Editor’s Note - Ogden the Great

Georgia’s greatest environmentalist?

When an eightysomething judge from South Georgia tells you over a couple of beers he’s packing heat and whips out a .357 revolver, you take him seriously.

Ogden Doremus talked big and a mile a minute. But he backed it up with a life of action, and just about everything I ever heard him say was interesting.

Doremus, who died last week, may have been Georgia’s greatest environmentalist. How appropriate that he would have turned 86 on April 23 – the day after Earth Day.

In 1970, he was the force behind the state’s landmark Coastal Marshlands Protection Act. A few years later, he helped found the Georgia Conservancy. And in 1991, he co-founded the Georgia Center for Law in the Public Interest, which, under his tutelage, has scored major legal victories for the state’s land, air and water. All the while, the former World War II pilot was an influential southeast Georgia attorney and for 20 years a State Court judge in Metter.

How did he achieve all that? For one thing, he was smart as hell. For another, anybody who met him recognized that he was the real deal – a cantankerous but fun-loving native Georgian who was at once authentic and savvy.

The combination won him allies in high places. In the 1950s, still living in his native Atlanta, Doremus was a silk-stocking lawyer who represented insurance companies in lawsuits before rural juries. As best I remember, he told me that two cousins from Haralson County were the only attorneys consistently to get the better of him. The respected adversaries became useful friends much later – especially when one of them, Tom Murphy, became speaker of the Georgia House.

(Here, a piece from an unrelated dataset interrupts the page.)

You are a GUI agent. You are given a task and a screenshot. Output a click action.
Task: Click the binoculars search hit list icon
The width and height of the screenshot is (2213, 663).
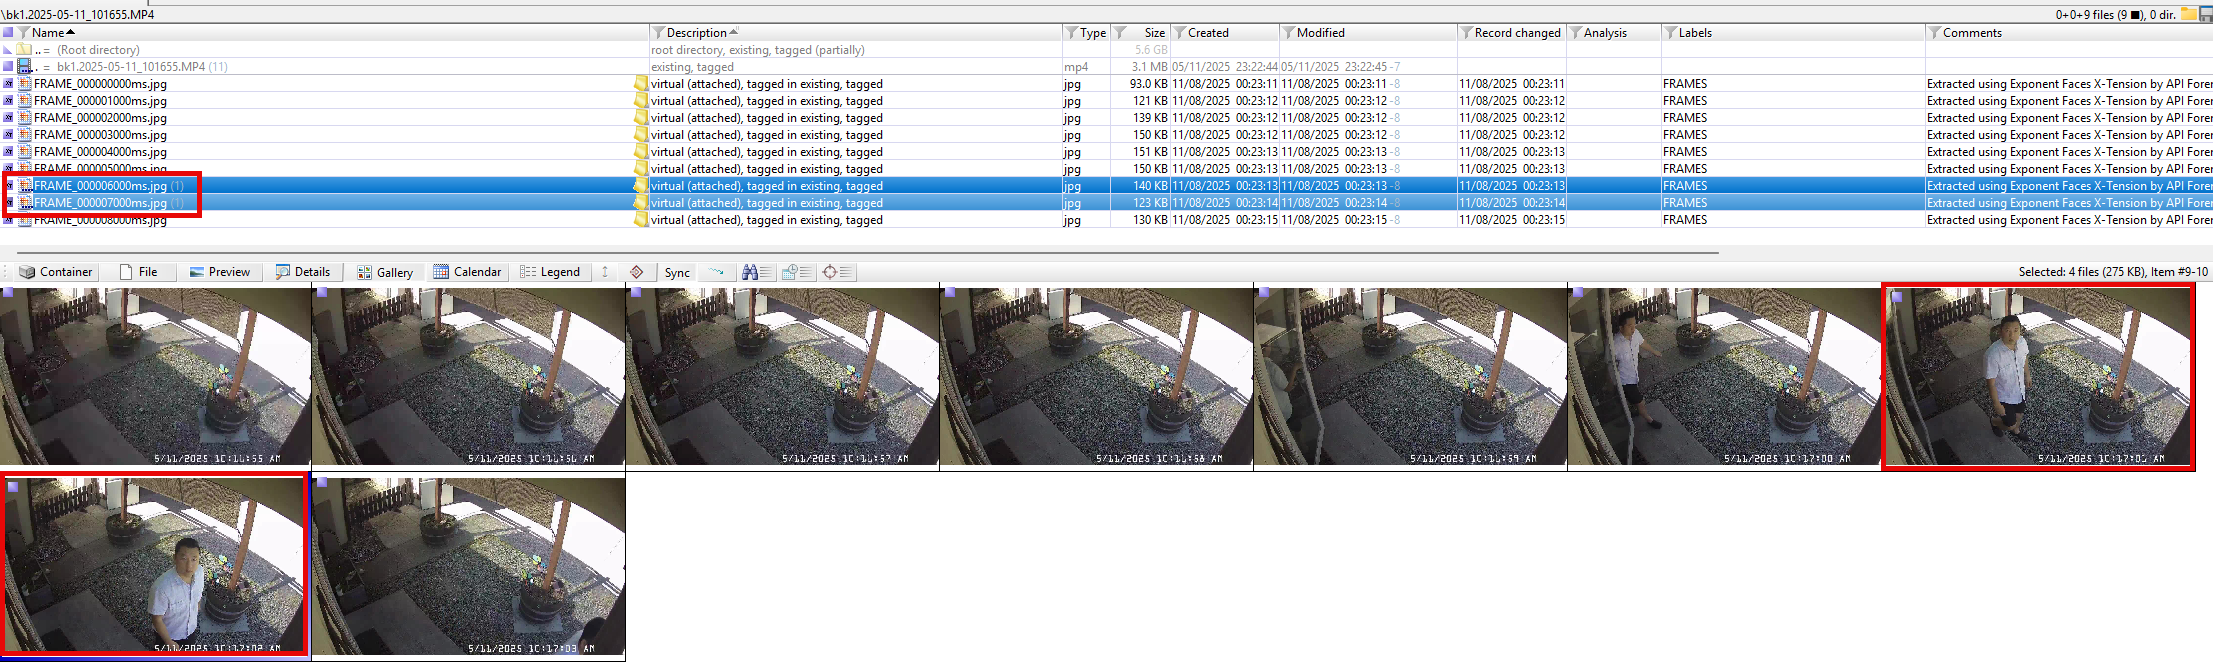pos(756,272)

It tells you something about the soft side of old-time Georgia politics that the conservative, “pro-bidness” speaker appointed an unabashed environmental radical to state panels and listened to his advice on issues ranging from air pollution to toxic waste to water shortages. We’d be lucky if the smugly self-righteous “conservatives” who now run Georgia had the wisdom to listen occasionally to people with a different point of view. Doremus’ perspective and the savvy with which he imparted it helped at least to moderate the relentless onslaught of developers, utilities, road builders and other special interests in a state corrupted by their excess influence.

Thank you, Ogden. Thanks for small things, like the chance to dedicate this week’s Green Guide to your memory. But thanks especially for the big things, like making Georgia a much better place than it would have been without you.